[Extracted data entries]

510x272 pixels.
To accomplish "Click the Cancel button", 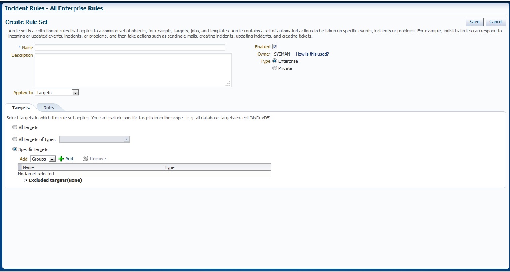I will pyautogui.click(x=496, y=22).
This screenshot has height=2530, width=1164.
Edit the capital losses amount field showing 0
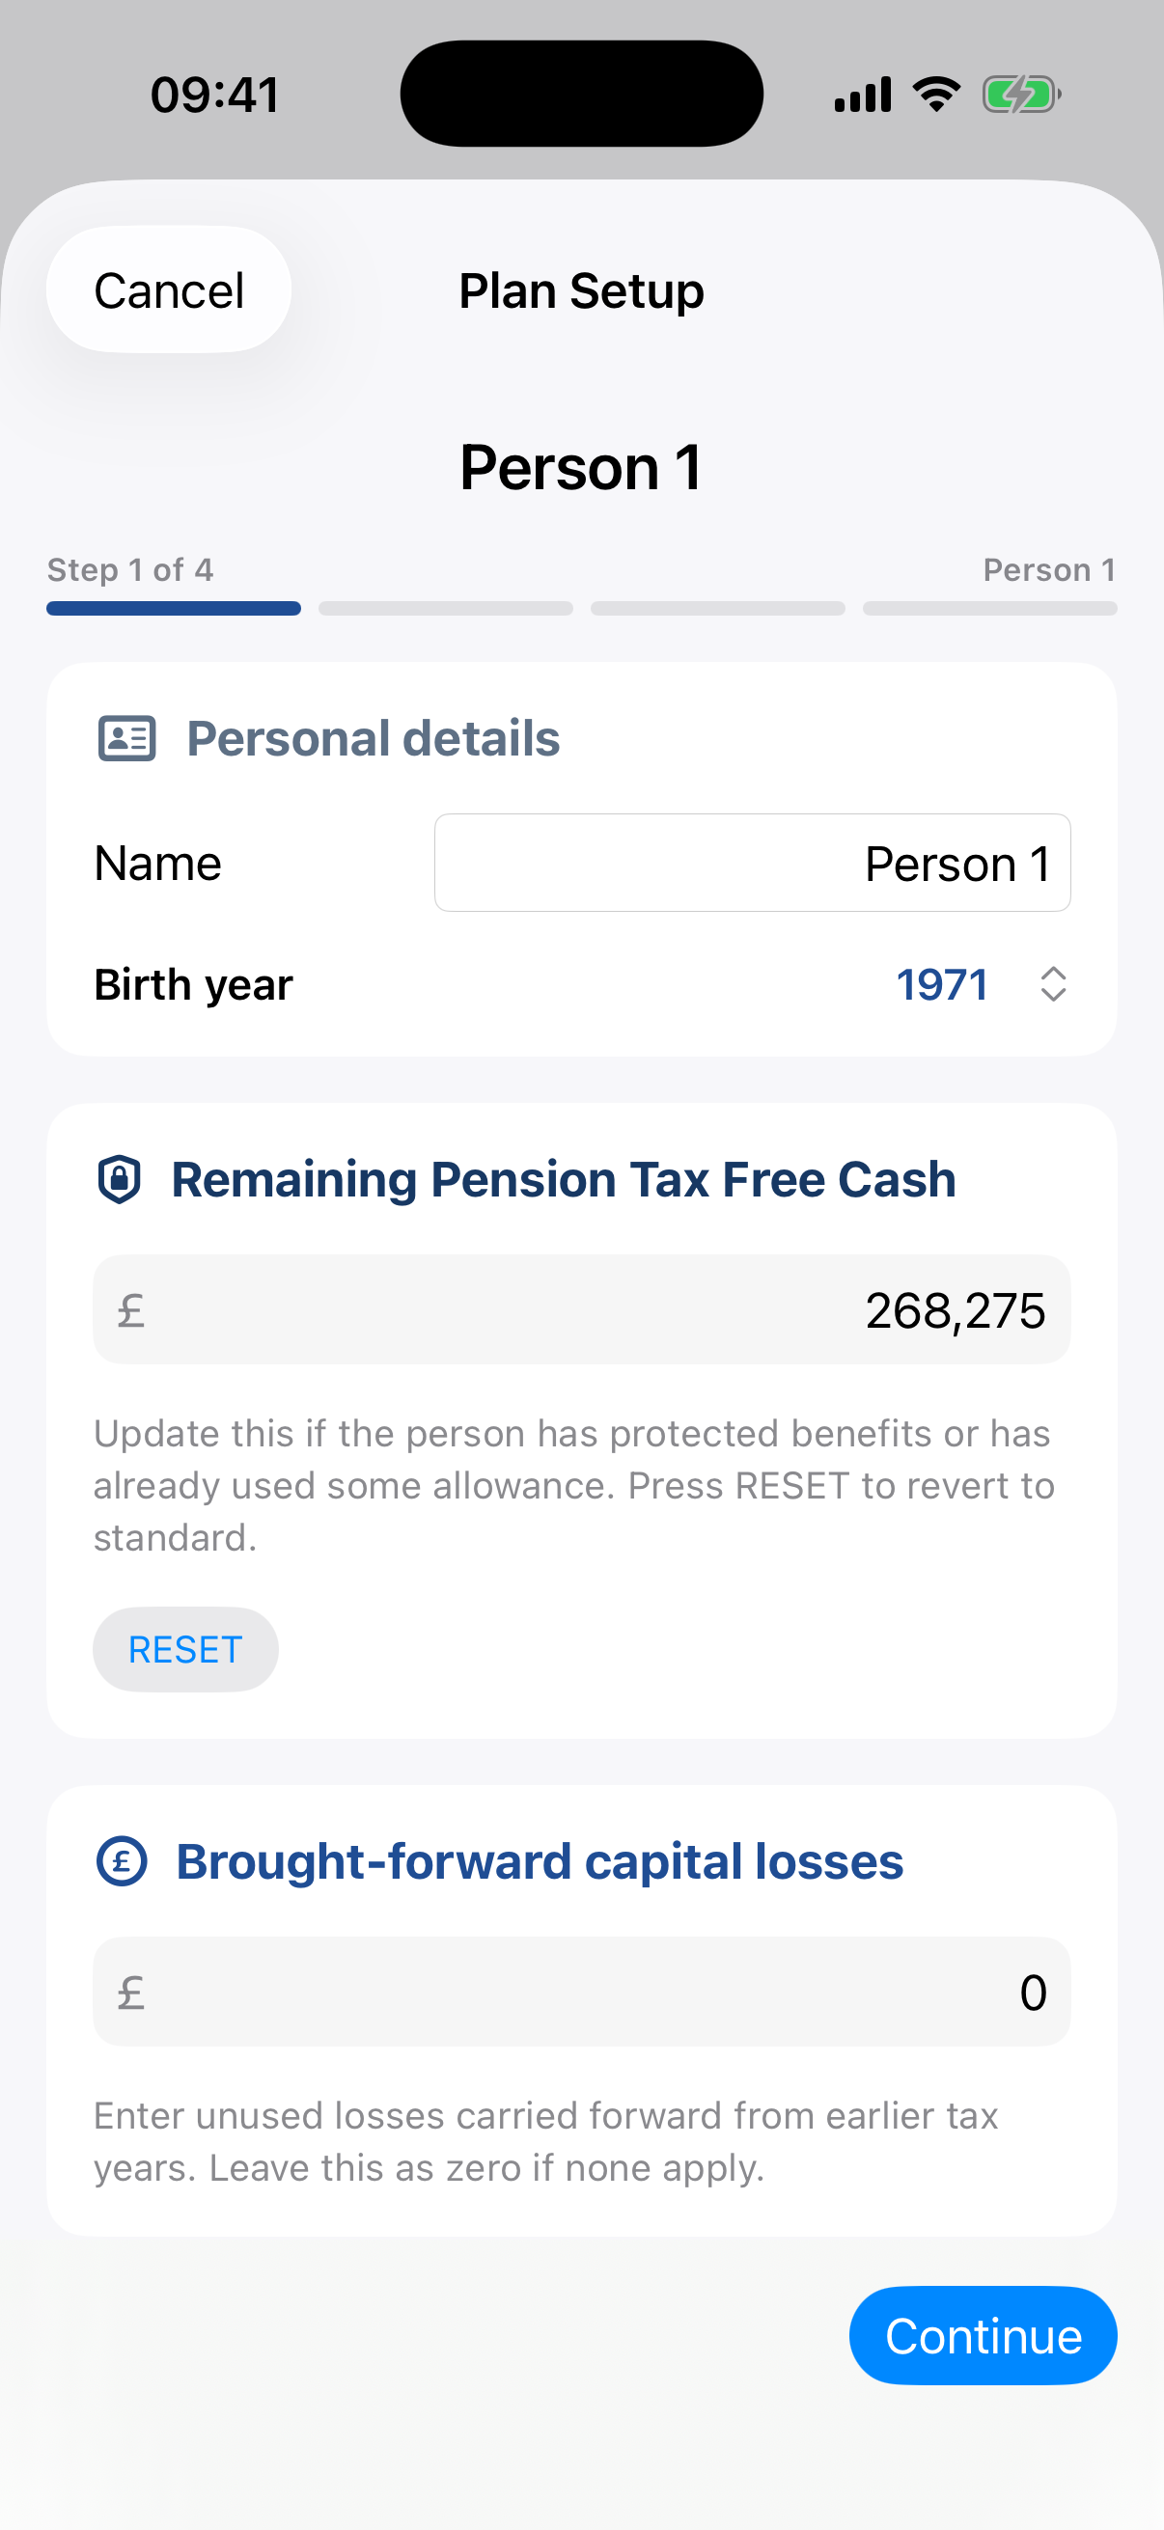click(582, 1992)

● **Instructions to follow**: Word for word, restate the lines from the line with "This screenshot has height=2530, width=1164." through the last line of the entries, and nothing beyond them. Omit pictures.

● **Output below**:
This screenshot has height=2530, width=1164.
Edit the capital losses amount field showing 0
click(582, 1992)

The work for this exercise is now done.